Friday, November 30, 2012

Change of county doesn't reset speedy trial clock

Troy V. Huser won in State v. Quackenbush, No. 107,189 (Kan. App. Nov. 21, 2012)(unpublished), reversing a Pottawatomie County DUI conviction.  Mr. Quackenbush had originally been charged in Riley County after an accident near the Riley County-Pottawatomie County line.  At some point, the state dismissed the Riley County charge and later Mr. Quackenbush was charged in Pottawatomie County.  Mr.

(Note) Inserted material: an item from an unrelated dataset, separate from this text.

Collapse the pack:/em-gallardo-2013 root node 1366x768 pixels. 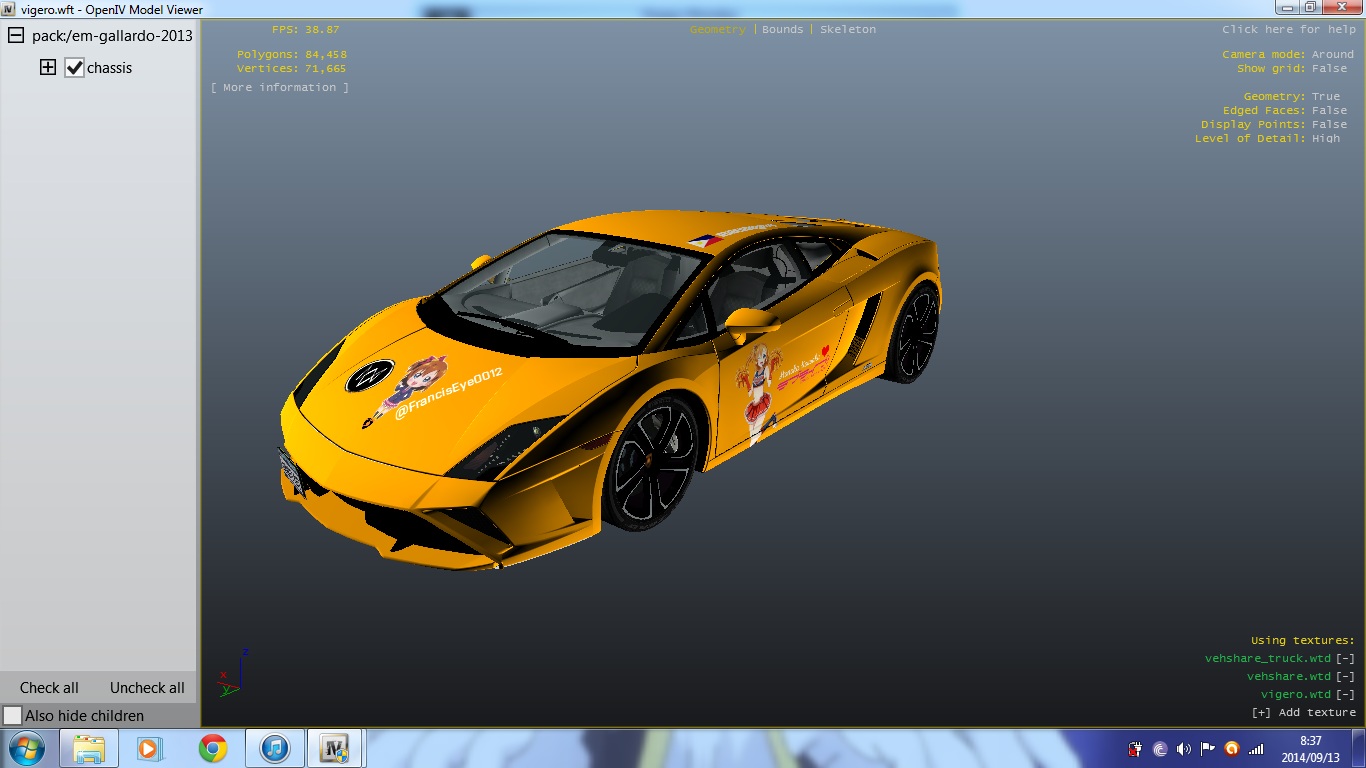pos(16,35)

Quackenbush argued that the district court violated his statutory speedy trial by failing to aggragate the time of the two prosecutions.  The COA, attempting to determine whether the charges were identical, applied a multiplicty analysis and conclude they were:
the Riley County DUI charge and the Pottawatomie County DUI charge clearly arose from unitary conduct—Quakenbush's alleged drunk driving and motorcycle accident in Tuttle Creek State Park on August 23, 2009. Given the unique procedural posture of this case, it is less clear which test to apply under the second component. Although both the Riley County DUI charge and the Pottawatomie County DUI charge were brought under K.S.A. 2009 Supp. 8-1567(a), the unit of prosecution test appears to be inapplicable because the State never charged Quakenbush with two or more separate violations of the same statute arising out of the same conduct. Thus, it is more logical to apply the same elements test.

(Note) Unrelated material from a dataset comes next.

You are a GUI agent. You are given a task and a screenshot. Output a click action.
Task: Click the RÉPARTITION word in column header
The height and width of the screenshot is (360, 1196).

The State argues in essence that the Riley County DUI charge and the Pottawatomie County DUI charge did not have the same elements because one required the State to prove that the offense occurred in Riley County and the other required the State to prove that the offense occurred in Pottawatomie County. The State's argument rests on the flawed presumption that jurisdiction is an essential element in every criminal offense. This is not correct. As we have shown in the analysis of Rivera, that while the State is required to prove jurisdiction and venue in every criminal case, jurisdiction and venue are not, strictly speaking, elements of every criminal case.
Under the same elements test, the Riley County DUI charge and the Pottawatomie County DUI charge were brought under the same statute and have the exact same elements. It is irrelevant that the State would have been required to prove a different jurisdiction under each charge because jurisdiction and venue are not elements of a DUI offense. Thus, the two DUI charges were “identical charges” for the purpose of aggregation under the speedy trial statute.

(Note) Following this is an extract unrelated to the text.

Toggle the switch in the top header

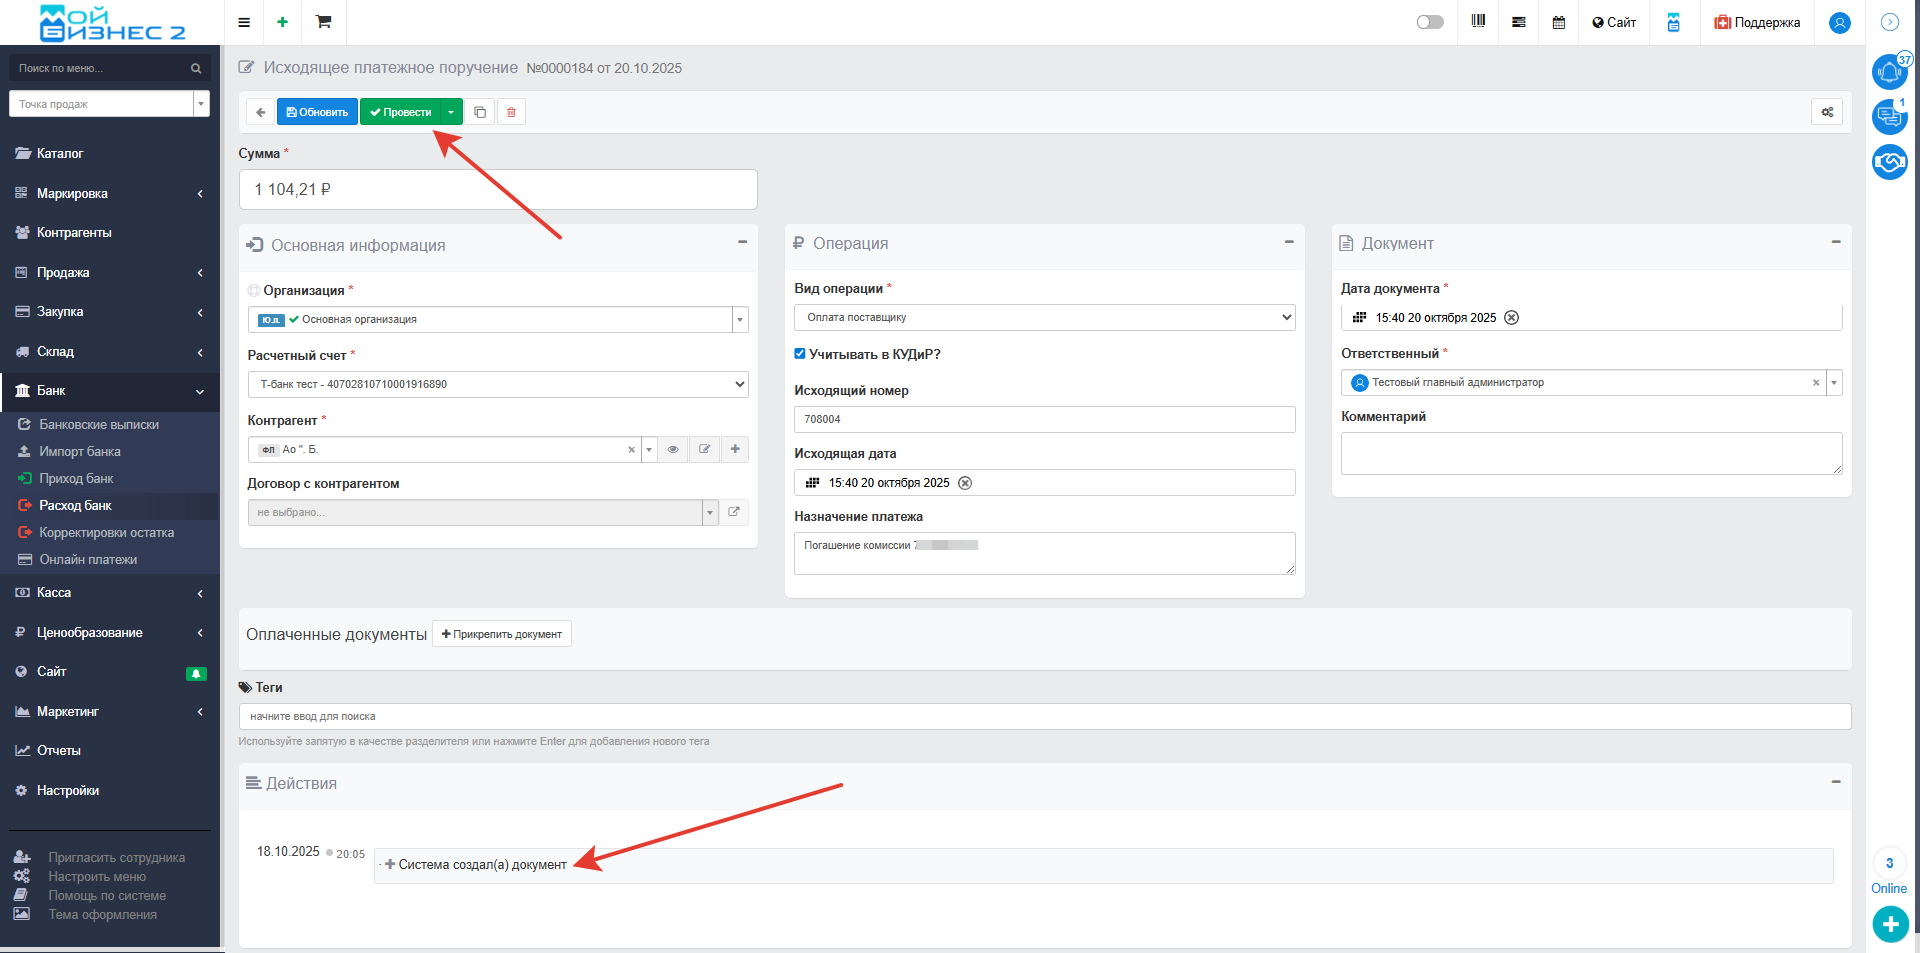tap(1430, 22)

The State did not make a showing of necessity at the time the Riley County DUI charge was dismissed. Further, because the two DUI charges were identical charges, the district court erred in refusing to aggregate the time chargeable to the State for statutory speedy trial purposes. Quakenbush was not brought to trial within the statutorily required 180 days.

Because the speedy trial clock had run, the COA reversed the conviction.

[Update: the state did not file a PR and the mandate issued on December 27, 2012.]